Sormadan edemiyor insan, bunlar da mı dış güçlerin oyunu ya da
esnaf taifesinin ünüğünü sıkan şu ‘teröristler’ kimlerdir diye.
Bu manzara karşısında neyse ki seçim nedeniyle esnaf ziyareti
yapan bakanların, ittifaka mensup vekillerin ellerinde
pişirilmiş‘milliyetçi, mukaddesatçı’ sloganlar mevcut. Bunlara bir
de iki komplo anlatısı bir iki terörist taifesi eklendi mi soruna
çözüm bulunmuş olur.

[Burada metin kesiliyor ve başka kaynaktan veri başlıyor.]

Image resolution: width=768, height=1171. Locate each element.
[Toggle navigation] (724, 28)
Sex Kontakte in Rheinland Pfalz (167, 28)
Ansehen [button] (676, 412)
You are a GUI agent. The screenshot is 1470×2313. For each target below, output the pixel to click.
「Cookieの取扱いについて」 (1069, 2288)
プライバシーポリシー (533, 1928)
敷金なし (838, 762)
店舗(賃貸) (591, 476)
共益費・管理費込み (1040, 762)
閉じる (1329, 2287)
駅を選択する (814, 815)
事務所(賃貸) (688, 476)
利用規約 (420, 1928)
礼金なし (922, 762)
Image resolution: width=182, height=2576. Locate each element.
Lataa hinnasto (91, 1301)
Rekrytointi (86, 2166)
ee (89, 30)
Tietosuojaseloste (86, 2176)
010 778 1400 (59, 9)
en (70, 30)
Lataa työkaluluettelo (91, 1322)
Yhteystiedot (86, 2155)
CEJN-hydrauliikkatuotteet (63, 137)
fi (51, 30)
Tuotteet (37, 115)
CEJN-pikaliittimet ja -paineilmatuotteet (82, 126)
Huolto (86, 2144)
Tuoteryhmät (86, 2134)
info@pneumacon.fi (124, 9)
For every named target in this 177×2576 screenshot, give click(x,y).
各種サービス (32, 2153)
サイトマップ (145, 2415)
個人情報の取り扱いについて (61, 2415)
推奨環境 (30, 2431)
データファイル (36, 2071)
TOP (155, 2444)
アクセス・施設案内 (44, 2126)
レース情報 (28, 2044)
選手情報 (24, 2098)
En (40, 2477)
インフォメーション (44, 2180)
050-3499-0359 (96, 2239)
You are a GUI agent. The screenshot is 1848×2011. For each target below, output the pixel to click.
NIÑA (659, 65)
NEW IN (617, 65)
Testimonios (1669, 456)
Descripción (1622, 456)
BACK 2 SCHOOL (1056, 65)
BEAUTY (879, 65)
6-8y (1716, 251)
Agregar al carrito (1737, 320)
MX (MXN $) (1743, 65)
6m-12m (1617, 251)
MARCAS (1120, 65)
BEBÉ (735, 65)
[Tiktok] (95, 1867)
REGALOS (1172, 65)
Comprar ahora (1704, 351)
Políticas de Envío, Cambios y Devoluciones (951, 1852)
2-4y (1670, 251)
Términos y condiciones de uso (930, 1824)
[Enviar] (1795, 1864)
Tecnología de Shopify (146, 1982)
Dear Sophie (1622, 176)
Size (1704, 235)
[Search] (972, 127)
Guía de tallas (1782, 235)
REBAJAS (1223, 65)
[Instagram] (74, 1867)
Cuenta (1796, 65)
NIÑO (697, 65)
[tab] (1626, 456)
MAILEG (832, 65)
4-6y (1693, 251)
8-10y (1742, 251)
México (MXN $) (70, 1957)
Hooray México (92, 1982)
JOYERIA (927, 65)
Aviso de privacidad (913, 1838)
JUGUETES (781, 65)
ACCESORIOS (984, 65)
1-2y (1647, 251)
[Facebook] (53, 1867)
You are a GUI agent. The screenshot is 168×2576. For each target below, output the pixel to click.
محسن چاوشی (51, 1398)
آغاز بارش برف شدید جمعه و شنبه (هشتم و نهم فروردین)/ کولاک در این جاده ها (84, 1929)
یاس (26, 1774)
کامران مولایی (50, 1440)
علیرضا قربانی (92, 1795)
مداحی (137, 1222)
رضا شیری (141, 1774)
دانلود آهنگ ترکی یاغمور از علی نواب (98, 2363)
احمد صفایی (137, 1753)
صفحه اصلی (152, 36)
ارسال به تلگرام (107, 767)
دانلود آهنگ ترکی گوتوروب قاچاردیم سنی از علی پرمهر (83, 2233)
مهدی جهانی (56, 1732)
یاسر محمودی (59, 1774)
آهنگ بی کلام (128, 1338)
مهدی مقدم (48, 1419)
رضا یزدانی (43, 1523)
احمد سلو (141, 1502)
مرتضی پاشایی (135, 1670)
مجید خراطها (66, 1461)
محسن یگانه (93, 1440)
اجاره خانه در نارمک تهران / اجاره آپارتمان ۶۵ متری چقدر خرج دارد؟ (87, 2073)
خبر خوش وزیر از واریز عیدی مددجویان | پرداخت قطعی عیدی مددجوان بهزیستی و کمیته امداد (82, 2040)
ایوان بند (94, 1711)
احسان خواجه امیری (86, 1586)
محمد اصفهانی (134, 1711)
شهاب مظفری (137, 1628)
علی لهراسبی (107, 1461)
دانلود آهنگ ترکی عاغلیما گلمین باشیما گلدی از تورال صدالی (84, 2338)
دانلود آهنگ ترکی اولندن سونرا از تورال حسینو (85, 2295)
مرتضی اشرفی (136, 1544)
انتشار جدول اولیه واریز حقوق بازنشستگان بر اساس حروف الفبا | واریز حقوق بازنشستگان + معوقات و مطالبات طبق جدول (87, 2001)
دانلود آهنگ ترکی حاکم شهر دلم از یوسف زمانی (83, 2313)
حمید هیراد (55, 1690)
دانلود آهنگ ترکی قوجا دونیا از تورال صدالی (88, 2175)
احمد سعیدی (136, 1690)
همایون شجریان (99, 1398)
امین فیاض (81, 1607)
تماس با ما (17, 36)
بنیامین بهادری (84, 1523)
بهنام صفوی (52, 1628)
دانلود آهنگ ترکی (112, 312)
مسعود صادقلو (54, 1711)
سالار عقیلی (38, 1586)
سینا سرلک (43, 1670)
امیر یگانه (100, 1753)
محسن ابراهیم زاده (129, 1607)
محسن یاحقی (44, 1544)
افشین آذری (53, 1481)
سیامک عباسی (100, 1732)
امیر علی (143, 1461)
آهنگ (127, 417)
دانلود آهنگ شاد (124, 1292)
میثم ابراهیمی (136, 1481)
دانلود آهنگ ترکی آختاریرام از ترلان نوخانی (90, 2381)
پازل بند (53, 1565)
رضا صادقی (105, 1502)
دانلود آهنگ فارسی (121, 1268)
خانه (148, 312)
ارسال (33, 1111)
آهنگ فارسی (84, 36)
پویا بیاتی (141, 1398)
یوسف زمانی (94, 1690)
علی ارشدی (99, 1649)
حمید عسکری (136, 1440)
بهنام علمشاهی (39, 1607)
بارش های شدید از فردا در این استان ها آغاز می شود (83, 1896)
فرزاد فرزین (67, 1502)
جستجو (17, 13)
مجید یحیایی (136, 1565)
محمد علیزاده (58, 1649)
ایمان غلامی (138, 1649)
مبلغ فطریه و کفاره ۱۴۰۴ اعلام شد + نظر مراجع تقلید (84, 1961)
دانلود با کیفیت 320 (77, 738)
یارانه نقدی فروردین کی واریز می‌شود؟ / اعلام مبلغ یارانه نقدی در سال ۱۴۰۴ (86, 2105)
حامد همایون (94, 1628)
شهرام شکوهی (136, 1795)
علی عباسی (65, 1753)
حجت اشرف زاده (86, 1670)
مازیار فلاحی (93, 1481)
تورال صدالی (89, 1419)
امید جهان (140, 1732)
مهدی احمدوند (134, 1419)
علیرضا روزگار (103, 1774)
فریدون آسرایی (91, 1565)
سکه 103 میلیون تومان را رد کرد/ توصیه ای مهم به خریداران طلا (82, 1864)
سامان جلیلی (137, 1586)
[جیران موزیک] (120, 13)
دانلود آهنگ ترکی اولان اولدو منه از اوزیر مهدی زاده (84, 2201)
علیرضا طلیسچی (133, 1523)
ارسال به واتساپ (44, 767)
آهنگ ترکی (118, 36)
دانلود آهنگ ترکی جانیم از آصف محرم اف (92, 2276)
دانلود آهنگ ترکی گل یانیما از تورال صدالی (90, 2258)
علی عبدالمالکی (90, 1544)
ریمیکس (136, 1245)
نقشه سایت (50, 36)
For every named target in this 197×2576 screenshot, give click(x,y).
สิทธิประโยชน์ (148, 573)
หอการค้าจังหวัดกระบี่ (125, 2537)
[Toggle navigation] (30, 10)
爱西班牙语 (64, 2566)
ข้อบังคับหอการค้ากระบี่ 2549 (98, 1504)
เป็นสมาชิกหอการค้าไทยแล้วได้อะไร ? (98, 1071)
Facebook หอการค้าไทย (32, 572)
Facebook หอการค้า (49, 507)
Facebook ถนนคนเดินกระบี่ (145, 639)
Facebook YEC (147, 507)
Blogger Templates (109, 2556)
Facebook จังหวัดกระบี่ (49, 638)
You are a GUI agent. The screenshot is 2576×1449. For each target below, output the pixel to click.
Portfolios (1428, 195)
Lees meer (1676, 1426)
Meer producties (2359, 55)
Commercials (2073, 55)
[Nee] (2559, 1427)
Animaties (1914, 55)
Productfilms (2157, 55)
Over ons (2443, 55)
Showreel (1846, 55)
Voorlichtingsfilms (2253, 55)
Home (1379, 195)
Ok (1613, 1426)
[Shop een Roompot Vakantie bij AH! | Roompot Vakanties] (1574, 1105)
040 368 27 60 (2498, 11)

Esnaflardan yana meselenin ‘beka’ olduğuna
canı gönülden eyvallah diyecek hazır kıtalar bulunduğu için de dert
etmeye gerek var mı? Üstelik tanzim satış müteşebbisleri bakliyat
işine de girdi, bir bakmışız kenevirden atlet, çetik de satılır. O
zaman değme keyfimize değil mi? Ama işte neylersin ki siftahsız
“yarına Allah kerim” diyebilmek baya bir cengâverlik gerektiriyor.
Avuç içlerinde ısıtılacak ekmek giderek küçüldükçe hayata işlenmek
daha bir meşakkatli oluyor çünkü.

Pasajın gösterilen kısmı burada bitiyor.